### Aim
Reproduce the items word for word, starting with the line that contains "The image size is (1024, 534)." and continuing through the end of the items, both ends included. Leave the pictures out of your answer.

### Provided material
§ §

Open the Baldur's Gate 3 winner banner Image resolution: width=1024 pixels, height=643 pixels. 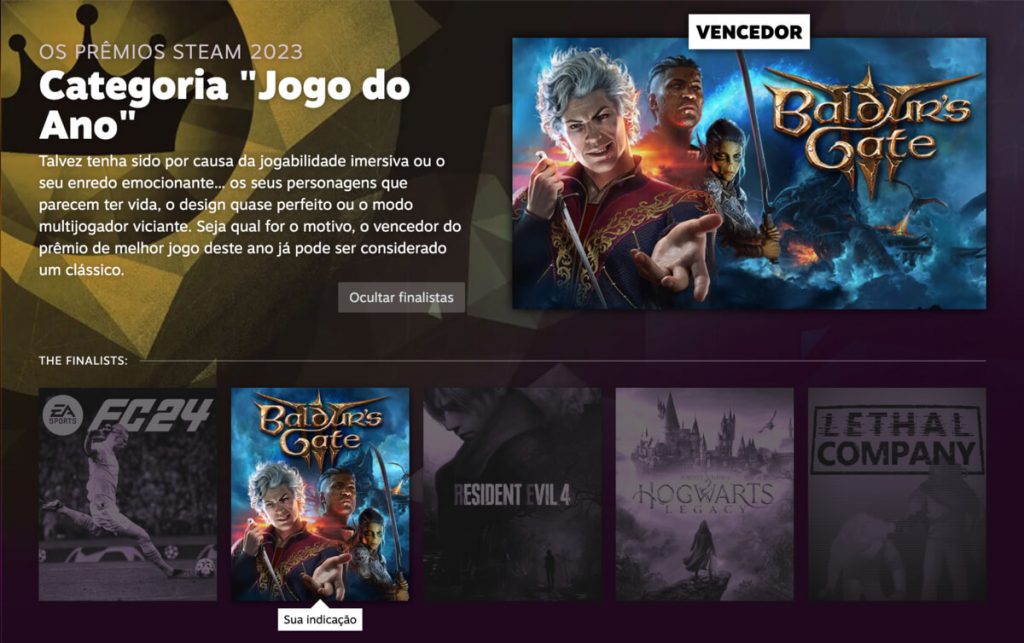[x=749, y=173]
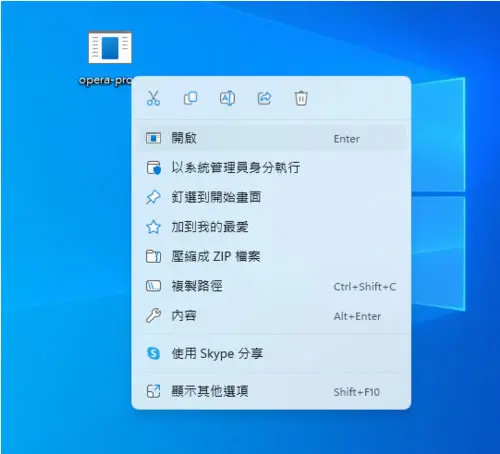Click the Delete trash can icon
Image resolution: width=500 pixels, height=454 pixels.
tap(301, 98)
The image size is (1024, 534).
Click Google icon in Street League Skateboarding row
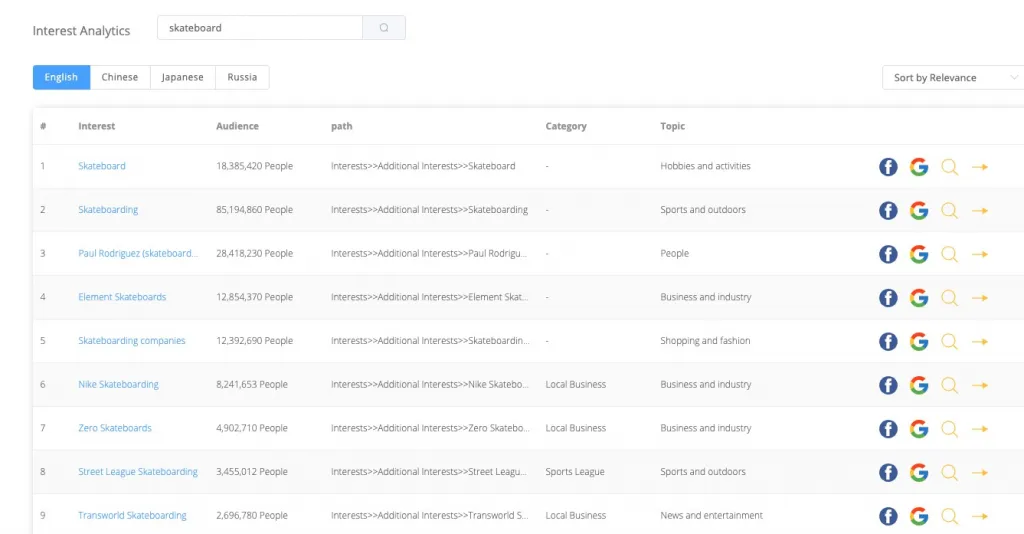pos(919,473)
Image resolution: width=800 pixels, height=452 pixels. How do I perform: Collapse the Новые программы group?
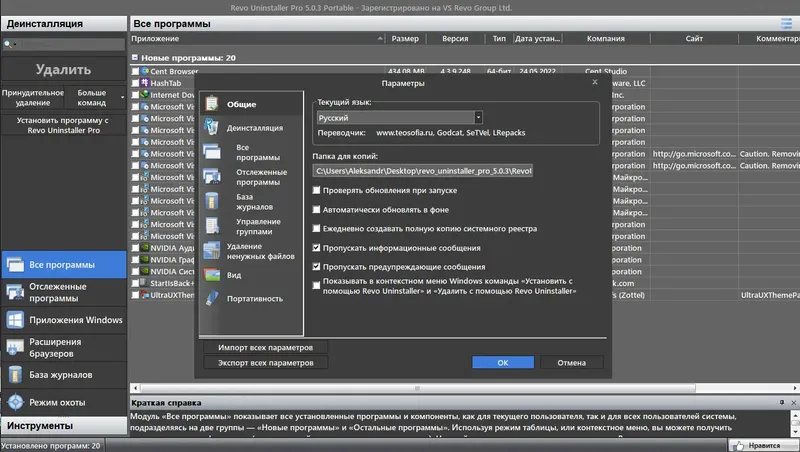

§ §

### Task response
The image size is (1024, 534).
Click Google icon in Street League Skateboarding row
pos(919,473)
Image resolution: width=800 pixels, height=452 pixels. How do I perform: Collapse the Новые программы group?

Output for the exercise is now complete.